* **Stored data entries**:
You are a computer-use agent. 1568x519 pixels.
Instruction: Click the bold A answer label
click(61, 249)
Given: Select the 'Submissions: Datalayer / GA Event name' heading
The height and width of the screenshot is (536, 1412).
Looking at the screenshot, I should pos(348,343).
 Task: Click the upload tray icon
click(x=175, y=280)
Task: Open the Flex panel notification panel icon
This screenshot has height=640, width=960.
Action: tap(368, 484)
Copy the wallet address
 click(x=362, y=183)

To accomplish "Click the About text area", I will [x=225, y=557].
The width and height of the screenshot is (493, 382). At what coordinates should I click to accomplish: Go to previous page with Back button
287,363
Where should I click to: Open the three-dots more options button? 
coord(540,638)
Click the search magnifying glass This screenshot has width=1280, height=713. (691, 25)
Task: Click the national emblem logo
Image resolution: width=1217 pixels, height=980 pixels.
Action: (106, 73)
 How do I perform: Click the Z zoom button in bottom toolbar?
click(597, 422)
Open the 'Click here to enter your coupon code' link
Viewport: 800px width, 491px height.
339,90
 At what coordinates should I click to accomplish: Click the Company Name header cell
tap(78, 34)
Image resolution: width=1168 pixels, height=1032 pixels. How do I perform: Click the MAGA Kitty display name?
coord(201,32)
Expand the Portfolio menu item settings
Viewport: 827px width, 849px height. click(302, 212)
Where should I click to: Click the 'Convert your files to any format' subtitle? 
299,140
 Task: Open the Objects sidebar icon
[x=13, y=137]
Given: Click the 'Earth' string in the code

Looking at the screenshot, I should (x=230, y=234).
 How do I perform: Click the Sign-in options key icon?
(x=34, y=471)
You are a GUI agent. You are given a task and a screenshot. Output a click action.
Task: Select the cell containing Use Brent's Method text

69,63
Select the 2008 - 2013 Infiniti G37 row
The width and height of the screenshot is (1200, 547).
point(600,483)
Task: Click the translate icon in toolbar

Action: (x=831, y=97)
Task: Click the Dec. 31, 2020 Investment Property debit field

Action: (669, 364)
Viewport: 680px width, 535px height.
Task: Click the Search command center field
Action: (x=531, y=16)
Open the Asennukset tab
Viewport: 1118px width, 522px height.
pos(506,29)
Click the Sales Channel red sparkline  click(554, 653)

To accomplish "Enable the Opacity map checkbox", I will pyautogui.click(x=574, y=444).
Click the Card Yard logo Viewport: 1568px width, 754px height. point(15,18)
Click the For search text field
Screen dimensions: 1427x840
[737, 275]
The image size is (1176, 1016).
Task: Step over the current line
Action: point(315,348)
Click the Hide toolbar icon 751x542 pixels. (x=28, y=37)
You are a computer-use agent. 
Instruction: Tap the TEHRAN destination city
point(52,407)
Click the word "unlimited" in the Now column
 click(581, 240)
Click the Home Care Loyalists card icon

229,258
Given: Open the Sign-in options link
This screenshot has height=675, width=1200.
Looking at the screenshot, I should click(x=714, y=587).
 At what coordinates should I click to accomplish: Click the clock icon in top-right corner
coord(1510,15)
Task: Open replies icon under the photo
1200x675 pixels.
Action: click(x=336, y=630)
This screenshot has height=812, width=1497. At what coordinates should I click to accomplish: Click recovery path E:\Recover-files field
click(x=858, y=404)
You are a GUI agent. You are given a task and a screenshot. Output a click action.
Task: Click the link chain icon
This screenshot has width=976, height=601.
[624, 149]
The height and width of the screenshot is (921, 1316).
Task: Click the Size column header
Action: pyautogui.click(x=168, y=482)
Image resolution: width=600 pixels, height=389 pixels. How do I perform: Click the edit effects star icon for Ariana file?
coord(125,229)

* **Aim of the task**: Could you please reproduce each record exactly, leaving nothing out?

* **Exercise answer**:
You are a computer-use agent. 1568x519 pixels.
Instruction: Click the bold A answer label
click(61, 249)
Given: Select the 'Submissions: Datalayer / GA Event name' heading
The height and width of the screenshot is (536, 1412).
Looking at the screenshot, I should pos(348,343).
 Task: Click the upload tray icon
click(x=175, y=280)
Task: Open the Flex panel notification panel icon
This screenshot has height=640, width=960.
Action: tap(368, 484)
Copy the wallet address
 click(x=362, y=183)

To accomplish "Click the About text area", I will [x=225, y=557].
The width and height of the screenshot is (493, 382). At what coordinates should I click to accomplish: Go to previous page with Back button
287,363
Where should I click to: Open the three-dots more options button? 
coord(540,638)
Click the search magnifying glass This screenshot has width=1280, height=713. (691, 25)
Task: Click the national emblem logo
Image resolution: width=1217 pixels, height=980 pixels.
Action: (106, 73)
 How do I perform: Click the Z zoom button in bottom toolbar?
click(597, 422)
Open the 'Click here to enter your coupon code' link
Viewport: 800px width, 491px height.
339,90
 At what coordinates should I click to accomplish: Click the Company Name header cell
tap(78, 34)
Image resolution: width=1168 pixels, height=1032 pixels. How do I perform: Click the MAGA Kitty display name?
coord(201,32)
Expand the Portfolio menu item settings
Viewport: 827px width, 849px height. click(302, 212)
Where should I click to: Click the 'Convert your files to any format' subtitle? 
299,140
 Task: Open the Objects sidebar icon
[x=13, y=137]
Given: Click the 'Earth' string in the code

Looking at the screenshot, I should (x=230, y=234).
 How do I perform: Click the Sign-in options key icon?
(x=34, y=471)
You are a GUI agent. You are given a task and a screenshot. Output a click action.
Task: Select the cell containing Use Brent's Method text

69,63
Select the 2008 - 2013 Infiniti G37 row
The width and height of the screenshot is (1200, 547).
point(600,483)
Task: Click the translate icon in toolbar

Action: (x=831, y=97)
Task: Click the Dec. 31, 2020 Investment Property debit field

Action: (669, 364)
Viewport: 680px width, 535px height.
Task: Click the Search command center field
Action: (x=531, y=16)
Open the Asennukset tab
Viewport: 1118px width, 522px height.
pos(506,29)
Click the Sales Channel red sparkline  click(554, 653)

To accomplish "Enable the Opacity map checkbox", I will pyautogui.click(x=574, y=444).
Click the Card Yard logo Viewport: 1568px width, 754px height. point(15,18)
Click the For search text field
Screen dimensions: 1427x840
[737, 275]
The image size is (1176, 1016).
Task: Step over the current line
Action: point(315,348)
Click the Hide toolbar icon 751x542 pixels. (x=28, y=37)
You are a computer-use agent. 
Instruction: Tap the TEHRAN destination city
point(52,407)
Click the word "unlimited" in the Now column
 click(581, 240)
Click the Home Care Loyalists card icon

229,258
Given: Open the Sign-in options link
This screenshot has height=675, width=1200.
Looking at the screenshot, I should click(x=714, y=587).
 At what coordinates should I click to accomplish: Click the clock icon in top-right corner
coord(1510,15)
Task: Open replies icon under the photo
1200x675 pixels.
Action: click(x=336, y=630)
This screenshot has height=812, width=1497. At what coordinates should I click to accomplish: Click recovery path E:\Recover-files field
click(x=858, y=404)
You are a GUI agent. You are given a task and a screenshot. Output a click action.
Task: Click the link chain icon
This screenshot has width=976, height=601.
[624, 149]
The height and width of the screenshot is (921, 1316).
Task: Click the Size column header
Action: pyautogui.click(x=168, y=482)
Image resolution: width=600 pixels, height=389 pixels. How do I perform: Click the edit effects star icon for Ariana file?
coord(125,229)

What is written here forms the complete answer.